本文章由计算机程序翻译，如有差异，请以英文原文为准。

查看原文本刊更多论文

Evaluation of the Performance of Three Large Language Models in Clinical Decision Support: A Comparative Study Based on Actual Cases.

Background: Generative large language models (LLMs) are increasingly integrated into the medical field. However, their actual efficacy in clinical decision-making remains partially unexplored. This study aimed to assess the performance of the three LLMs, ChatGPT-4, Gemini, and Med-Go, in the domain of professional medicine when confronted with actual clinical cases.
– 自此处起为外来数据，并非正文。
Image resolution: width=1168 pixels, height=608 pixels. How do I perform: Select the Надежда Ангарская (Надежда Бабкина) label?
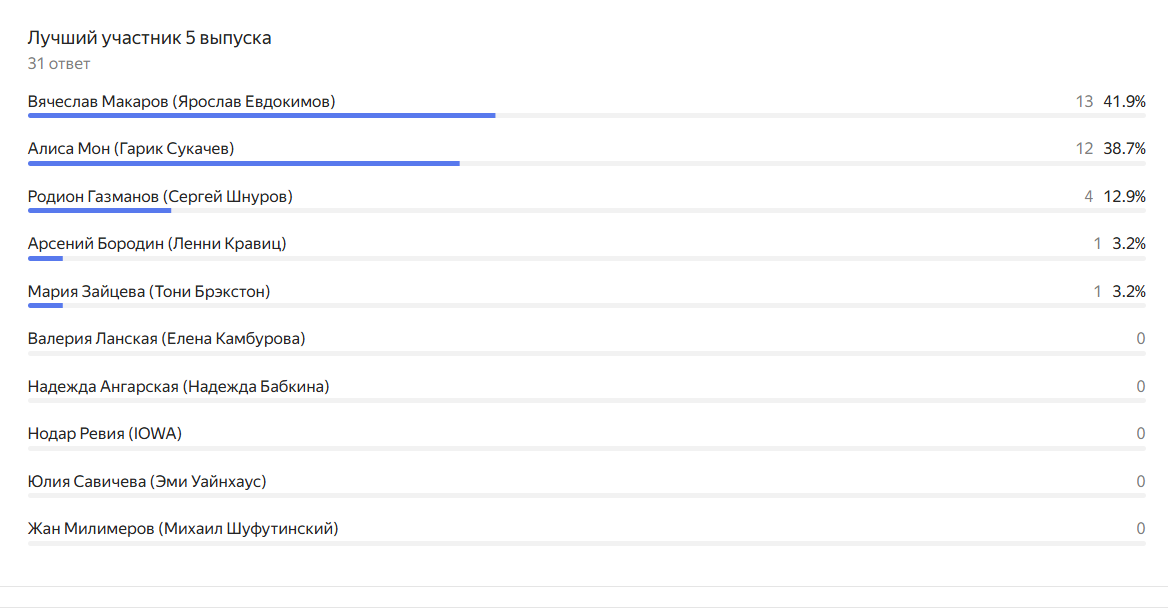(x=179, y=387)
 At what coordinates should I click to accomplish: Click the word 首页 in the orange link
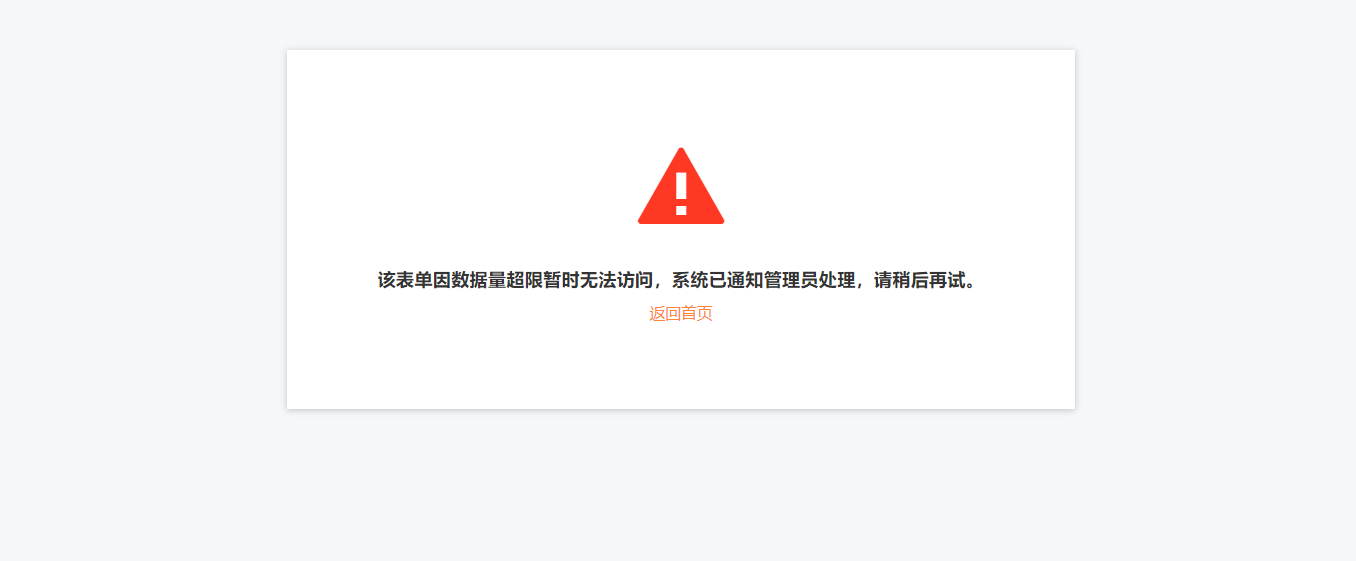coord(697,313)
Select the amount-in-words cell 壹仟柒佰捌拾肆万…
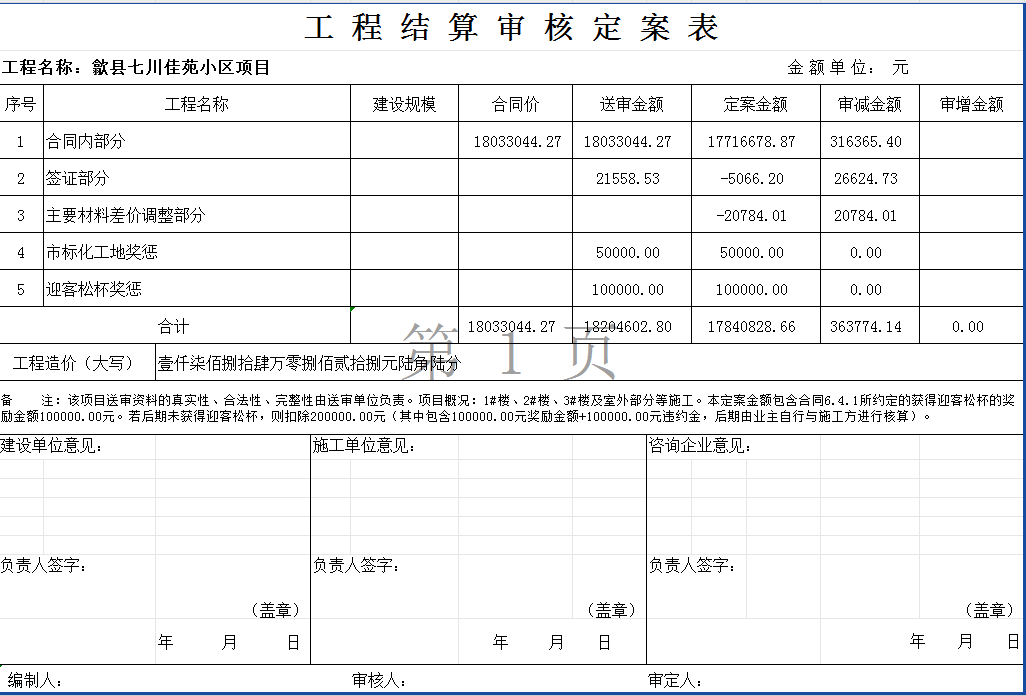The image size is (1026, 696). click(309, 364)
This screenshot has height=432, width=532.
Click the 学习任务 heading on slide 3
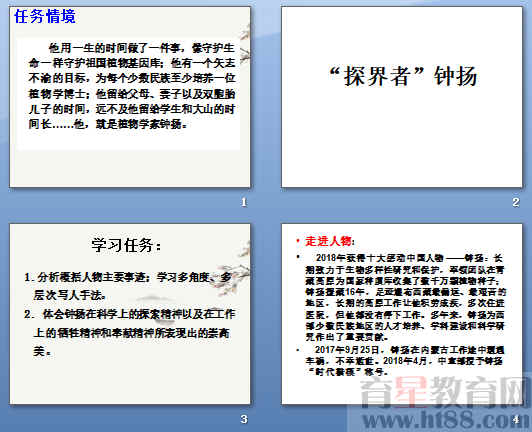tap(126, 245)
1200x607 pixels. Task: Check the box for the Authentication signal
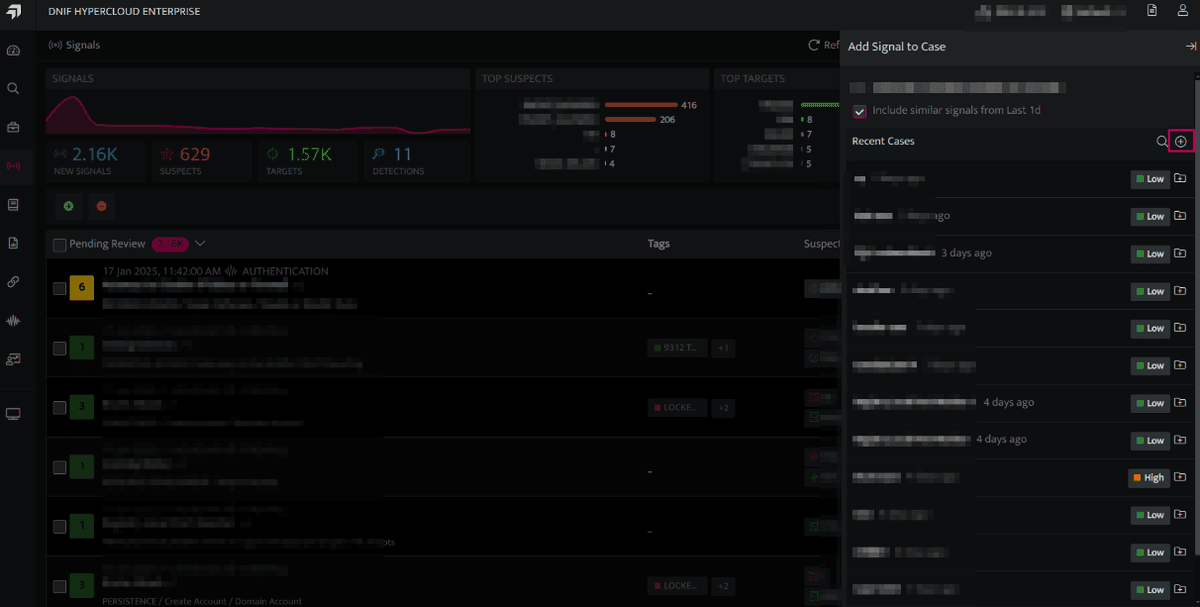59,288
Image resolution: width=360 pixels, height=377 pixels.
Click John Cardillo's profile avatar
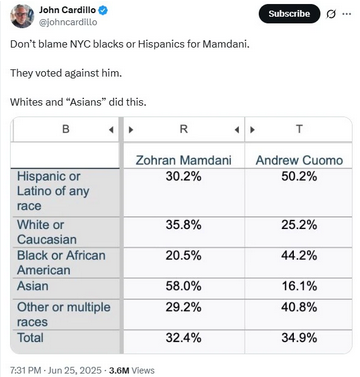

Methods: This study involved 134 clinical cases spanning nine medical disciplines. Each LLM was required to provide suggestions for diagnosis, diagnostic criteria, differential diagnosis, examination and treatment for every case. Responses were scored by two experts using a predefined rubric.

Results: In overall performance among the models, Med-Go achieved the highest median score (37.5, IQR 31.9-41.5), while Gemini recorded the lowest (33.0, IQR 25.5-36.6), showing significant statistical difference among the three LLMs (p < 0.001). Analysis revealed that responses related to differential diagnosis were the weakest, while those pertaining to treatment recommendations were the strongest. Med-Go displayed notable performance advantages in gastroenterology, nephrology, and neurology.

Conclusions: The findings show that all three LLMs achieved over 60% of the maximum possible score, indicating their potential applicability in clinical practice. However, inaccuracies that could lead to adverse decisions underscore the need for caution in their application. Med-Go's superior performance highlights the benefits of incorporating specialized medical knowledge into LLMs training. It is anticipated that further development and refinement of medical LLMs will enhance their precision and safety in clinical use.

求助全文

通过发布文献求助，成功后即可免费获取论文全文。去求助

来源期刊

Journal of Medical Systems 医学-卫生保健

CiteScore

11.60

自引率

1.90%

发文量

审稿时长

4.8 months

期刊介绍： Journal of Medical Systems provides a forum for the presentation and discussion of the increasingly extensive applications of new systems techniques and methods in hospital clinic and physician''s office administration; pathology radiology and pharmaceutical delivery systems; medical records storage and retrieval; and ancillary patient-support systems. The journal publishes informative articles essays and studies across the entire scale of medical systems from large hospital programs to novel small-scale medical services. Education is an integral part of this amalgamation of sciences and selected articles are published in this area. Since existing medical systems are constantly being modified to fit particular circumstances and to solve specific problems the journal includes a special section devoted to status reports on current installations.